Seguendo la diretta televisiva, più volte, i parlamentari della Destra, specie la Meloni, mettevano in risalto che questa maggioranza avesse il timore del voto anticipato per tenersi la solita “poltrona”, e soprattutto per la paura di un aumento del contagio durante il voto, trasmettendo un’errata idea sul voto anticipato medesimo. Il problema non è se le fila per il voto creino un aumento del contagio o meno, ma le problematiche che il voto anticipato avrebbe comportato; cioè, cinque mesi di stallo tra:
- Campagna elettorale per circa due mesi e votazioni.
- Distribuzione degli incarichi.
- Presa visione dei lavori di ogni dicastero del precedente governo.
- Tutte le altre problematiche che comportano il cambio di una gestione in una governance.
Pertanto, non è il timore della fila in se per il voto, ma la vacanza di governo, diretta e indiretta, per almeno cinque mesi in cui sarebbe caduta l’Italia, fa paura; con gravi danni sull’economia e sulla salute.

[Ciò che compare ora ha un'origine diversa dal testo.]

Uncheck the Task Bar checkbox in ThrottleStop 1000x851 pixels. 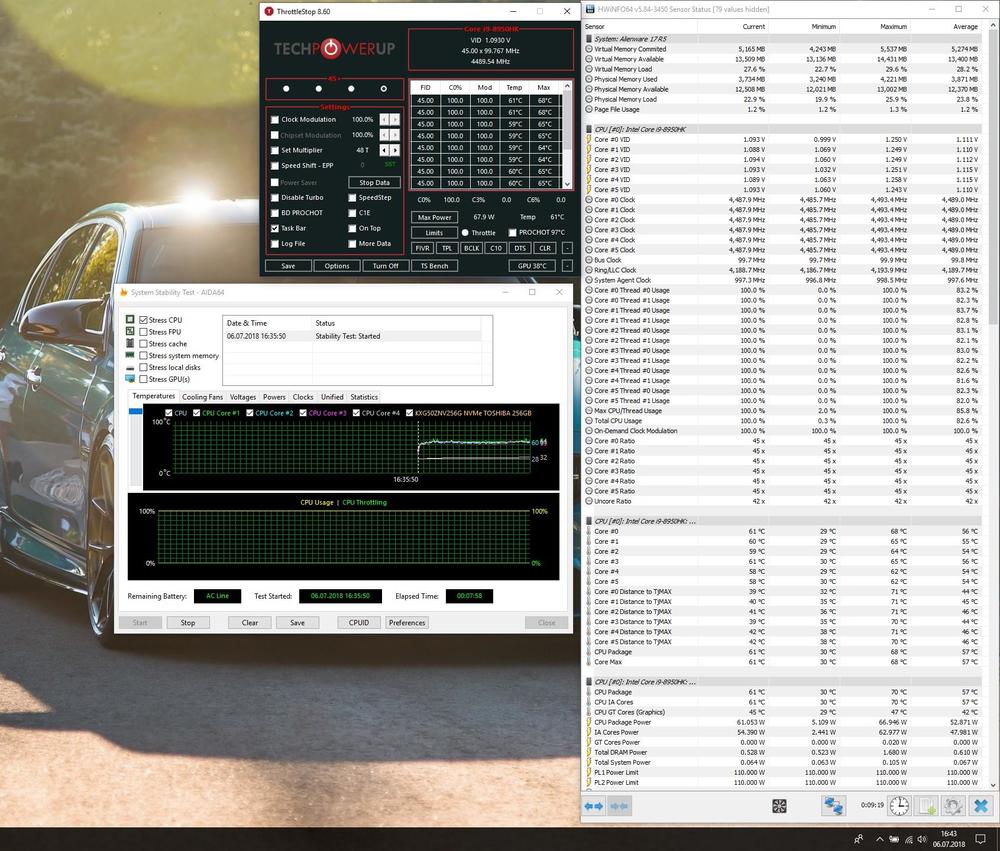coord(275,228)
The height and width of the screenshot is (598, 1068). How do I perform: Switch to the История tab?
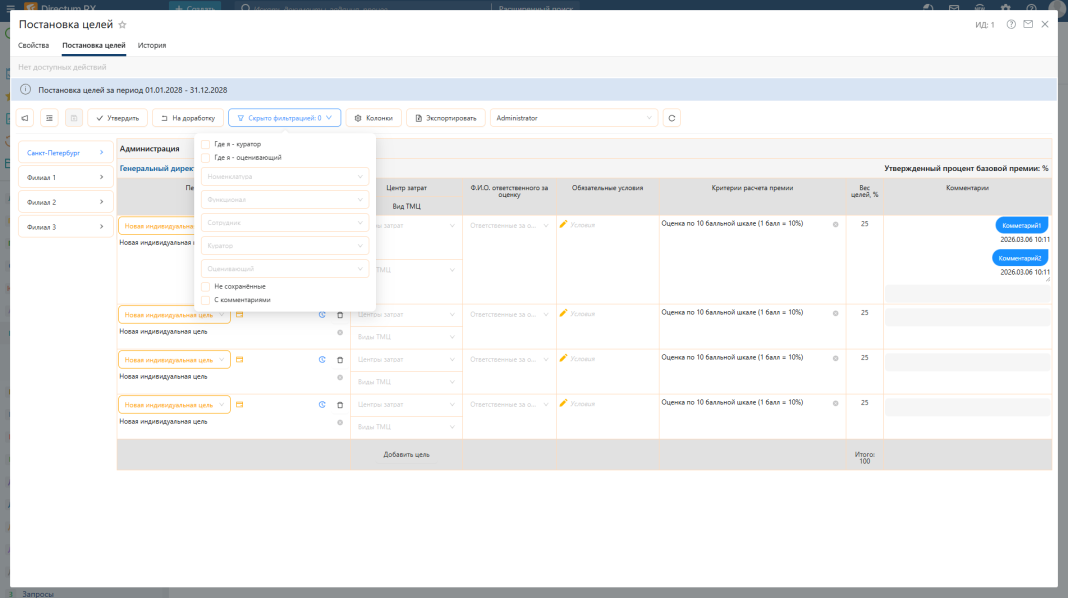click(x=152, y=46)
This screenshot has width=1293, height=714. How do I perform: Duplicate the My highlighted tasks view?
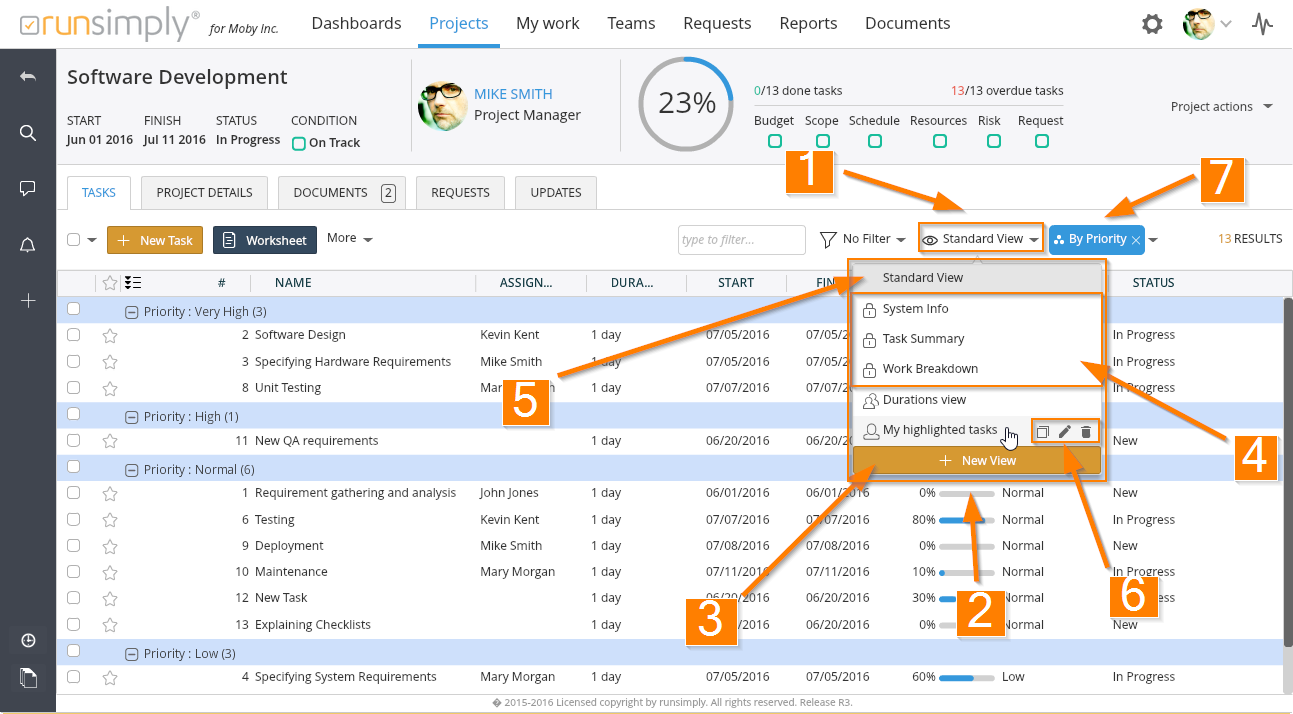1042,432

Le scadenze economiche, la pandemia galoppante, i vaccini da curare, ecc. sono problemi che non possono subire arresti di gestione; due giorni di voto non rappresentano niente, proprio come non ha condizionato la nostra vita l’unico giorno di voto del referendum scorso, perché è finito lì, qualunque sarebbe stato l’esito. Altro, invece, è un voto per le politiche che interrompe una continuità governativa, nel bene o nel male, per introdurne un’altra ancora da verificare.
I tre partiti di Destra chiedano il voto, che è nel loro diritto, a fine pandemia; ma nel frattempo sostengano l’attuale governo anche con le loro idee. Il Premier Conte non è sordo ai buoni suggerimenti, da qualunque fronte pervengano; ma una crisi al buio avrebbe spinto il Paese nel baratro. Oggi abbiamo bisogno di buon senso, non di rotture irrimediabili.